Word for word, restate the lines that run from the line containing "Task: Select the WEB" to the last line of the records below.

_____

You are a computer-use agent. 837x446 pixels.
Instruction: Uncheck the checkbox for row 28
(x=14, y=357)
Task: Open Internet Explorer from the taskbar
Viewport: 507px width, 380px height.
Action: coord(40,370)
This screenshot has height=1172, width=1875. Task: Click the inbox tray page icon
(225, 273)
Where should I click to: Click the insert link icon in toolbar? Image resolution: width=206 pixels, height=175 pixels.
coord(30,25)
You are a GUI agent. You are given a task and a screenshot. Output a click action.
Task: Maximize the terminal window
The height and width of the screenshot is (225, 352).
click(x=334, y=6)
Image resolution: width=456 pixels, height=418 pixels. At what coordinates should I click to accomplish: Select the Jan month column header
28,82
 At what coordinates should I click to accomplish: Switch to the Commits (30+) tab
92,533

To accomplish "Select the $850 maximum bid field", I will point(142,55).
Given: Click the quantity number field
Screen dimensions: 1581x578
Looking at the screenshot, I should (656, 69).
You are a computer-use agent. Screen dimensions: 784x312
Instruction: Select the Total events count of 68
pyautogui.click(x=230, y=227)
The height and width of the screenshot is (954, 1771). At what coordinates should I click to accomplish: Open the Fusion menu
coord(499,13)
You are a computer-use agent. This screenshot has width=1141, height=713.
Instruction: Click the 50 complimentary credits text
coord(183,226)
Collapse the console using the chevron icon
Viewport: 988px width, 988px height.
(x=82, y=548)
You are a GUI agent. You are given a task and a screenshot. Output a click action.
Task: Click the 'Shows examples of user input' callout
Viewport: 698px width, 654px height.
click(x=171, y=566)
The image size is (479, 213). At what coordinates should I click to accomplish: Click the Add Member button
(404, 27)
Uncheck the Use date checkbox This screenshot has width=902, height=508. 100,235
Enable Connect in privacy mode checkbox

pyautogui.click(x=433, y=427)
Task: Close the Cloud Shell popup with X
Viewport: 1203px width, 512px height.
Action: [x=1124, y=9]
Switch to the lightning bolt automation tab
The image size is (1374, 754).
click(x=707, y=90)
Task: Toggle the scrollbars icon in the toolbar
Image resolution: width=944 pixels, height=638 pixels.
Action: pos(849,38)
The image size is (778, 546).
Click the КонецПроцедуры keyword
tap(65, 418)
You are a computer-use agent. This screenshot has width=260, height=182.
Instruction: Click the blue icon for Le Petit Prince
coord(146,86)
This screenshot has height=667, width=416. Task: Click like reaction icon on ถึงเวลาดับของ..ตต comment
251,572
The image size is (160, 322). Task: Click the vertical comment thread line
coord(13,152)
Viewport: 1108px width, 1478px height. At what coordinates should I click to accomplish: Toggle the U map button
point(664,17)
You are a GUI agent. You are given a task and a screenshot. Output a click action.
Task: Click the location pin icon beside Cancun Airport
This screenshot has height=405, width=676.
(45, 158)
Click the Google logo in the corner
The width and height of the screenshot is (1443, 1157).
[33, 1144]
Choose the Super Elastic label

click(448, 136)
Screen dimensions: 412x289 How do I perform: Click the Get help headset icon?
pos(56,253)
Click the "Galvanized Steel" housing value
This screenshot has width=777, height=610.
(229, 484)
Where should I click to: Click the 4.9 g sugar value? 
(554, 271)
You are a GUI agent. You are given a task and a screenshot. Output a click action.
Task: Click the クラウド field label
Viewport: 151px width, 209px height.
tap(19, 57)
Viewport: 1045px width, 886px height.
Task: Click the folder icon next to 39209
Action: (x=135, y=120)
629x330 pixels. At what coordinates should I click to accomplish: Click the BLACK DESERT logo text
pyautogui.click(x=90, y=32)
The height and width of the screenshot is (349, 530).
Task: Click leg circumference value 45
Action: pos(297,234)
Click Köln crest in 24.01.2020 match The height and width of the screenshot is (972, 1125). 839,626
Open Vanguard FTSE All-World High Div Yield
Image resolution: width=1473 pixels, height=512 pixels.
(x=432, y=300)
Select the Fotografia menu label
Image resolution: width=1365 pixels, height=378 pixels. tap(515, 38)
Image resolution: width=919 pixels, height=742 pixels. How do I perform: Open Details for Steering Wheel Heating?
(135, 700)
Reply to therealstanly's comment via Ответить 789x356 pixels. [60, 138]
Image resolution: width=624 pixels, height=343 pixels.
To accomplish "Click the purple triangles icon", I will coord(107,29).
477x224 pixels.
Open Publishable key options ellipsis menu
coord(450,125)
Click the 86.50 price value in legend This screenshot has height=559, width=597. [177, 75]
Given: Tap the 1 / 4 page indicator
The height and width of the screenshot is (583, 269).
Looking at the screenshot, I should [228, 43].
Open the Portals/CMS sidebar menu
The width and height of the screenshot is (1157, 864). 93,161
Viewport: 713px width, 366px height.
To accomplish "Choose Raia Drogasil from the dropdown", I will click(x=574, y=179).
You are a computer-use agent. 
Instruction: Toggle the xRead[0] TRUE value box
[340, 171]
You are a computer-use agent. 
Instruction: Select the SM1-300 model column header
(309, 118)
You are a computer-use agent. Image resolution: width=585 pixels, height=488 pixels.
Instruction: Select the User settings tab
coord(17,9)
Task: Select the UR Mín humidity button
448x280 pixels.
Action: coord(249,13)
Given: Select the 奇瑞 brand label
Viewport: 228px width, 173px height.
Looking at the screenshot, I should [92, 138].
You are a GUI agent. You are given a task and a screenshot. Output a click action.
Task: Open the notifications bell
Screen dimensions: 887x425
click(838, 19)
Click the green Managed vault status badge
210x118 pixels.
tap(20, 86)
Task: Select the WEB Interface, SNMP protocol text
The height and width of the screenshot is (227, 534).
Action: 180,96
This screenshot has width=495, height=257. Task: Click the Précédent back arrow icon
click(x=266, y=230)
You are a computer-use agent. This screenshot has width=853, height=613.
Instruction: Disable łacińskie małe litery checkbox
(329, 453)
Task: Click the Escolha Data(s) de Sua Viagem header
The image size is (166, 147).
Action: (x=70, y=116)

_____

- [EXERCISE RESULT]:
Task: Select the WEB Interface, SNMP protocol text
The height and width of the screenshot is (227, 534).
Action: 180,96
This screenshot has width=495, height=257. Task: Click the Précédent back arrow icon
click(x=266, y=230)
You are a computer-use agent. This screenshot has width=853, height=613.
Instruction: Disable łacińskie małe litery checkbox
(329, 453)
Task: Click the Escolha Data(s) de Sua Viagem header
The image size is (166, 147).
Action: (x=70, y=116)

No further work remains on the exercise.